Specificity Dwarfs Everything¶
Across the 12 currently aggregated E9 run archives, moving a prompt from vague to task plus input/output spec raised average pass rate from 9% to 95%.
Key Numbers¶
| Prompt level | Average pass rate | Notes |
|---|---|---|
| vague | 0.09 | Task name only |
| task_only | 0.46 | The task is stated, but shape is missing |
| task_io | 0.95 | Input/output shape and one example |
| full_spec | 0.97 | Adds constraints and edge cases |
The jump from task_only to task_io is the cliff. More detail after that helps much less on the current task set.
Reproduce¶
cd harness
uv run python validate.py e9 --model-name qwen2.5-coder:1.5b --k 3
Data¶
- Public fixture:
data/examples/e9_specificity_fixture.json - Aggregated finding:
data/public/findings.json - Task definitions:
harness/data.py
The full raw run archive for this finding is curated privately; the public repo ships the derived summary, plotting code, and fixture instead of the per-trial dumps.
Sample Counts¶
- 12 archived E9 run files
- 12 models
- 4 tasks
- 48 task-model rows per prompt level
- 576 total graded calls
k=3per condition
Uncertainty Notes¶
The headline numbers are point estimates averaged across task-model rows from the archived runs.
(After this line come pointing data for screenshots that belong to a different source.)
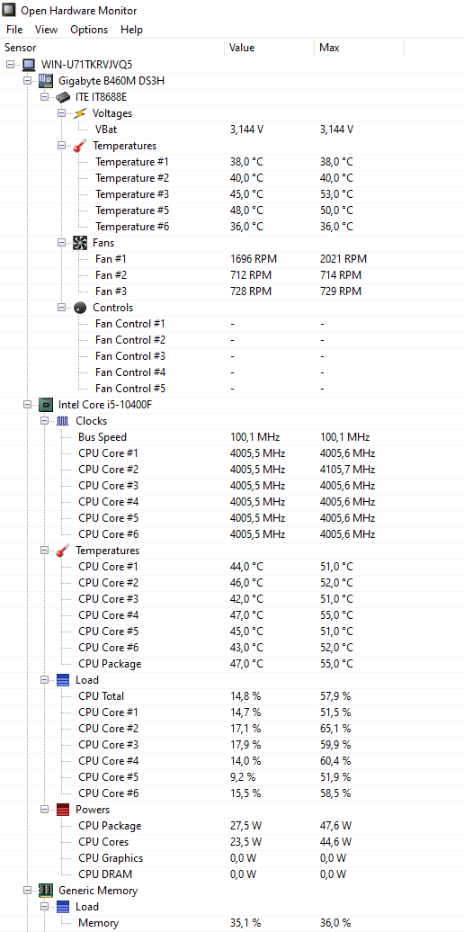
Task: Click the Value column header
Action: (x=269, y=48)
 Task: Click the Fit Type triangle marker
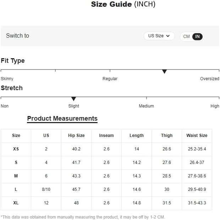tap(164, 71)
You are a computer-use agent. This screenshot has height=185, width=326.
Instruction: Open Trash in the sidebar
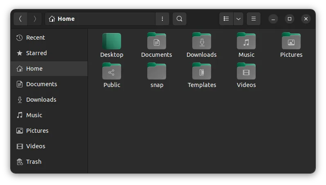coord(34,162)
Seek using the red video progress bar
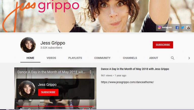Viewport: 194px width, 110px height. pyautogui.click(x=55, y=106)
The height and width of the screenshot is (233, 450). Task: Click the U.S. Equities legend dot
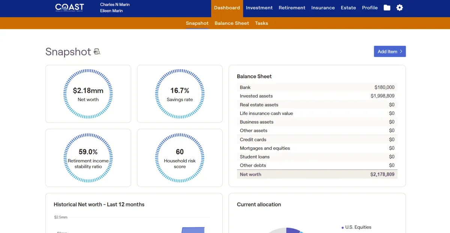click(343, 227)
The site does not yet publish confidence intervals, and the archive is still limited to deterministic Python coding tasks rather than open-ended or multi-turn workloads.
Limitations¶
The task set is deterministic Python coding tasks. This finding does not claim the same effect size for open-ended writing, long-context retrieval, or multi-turn conversations.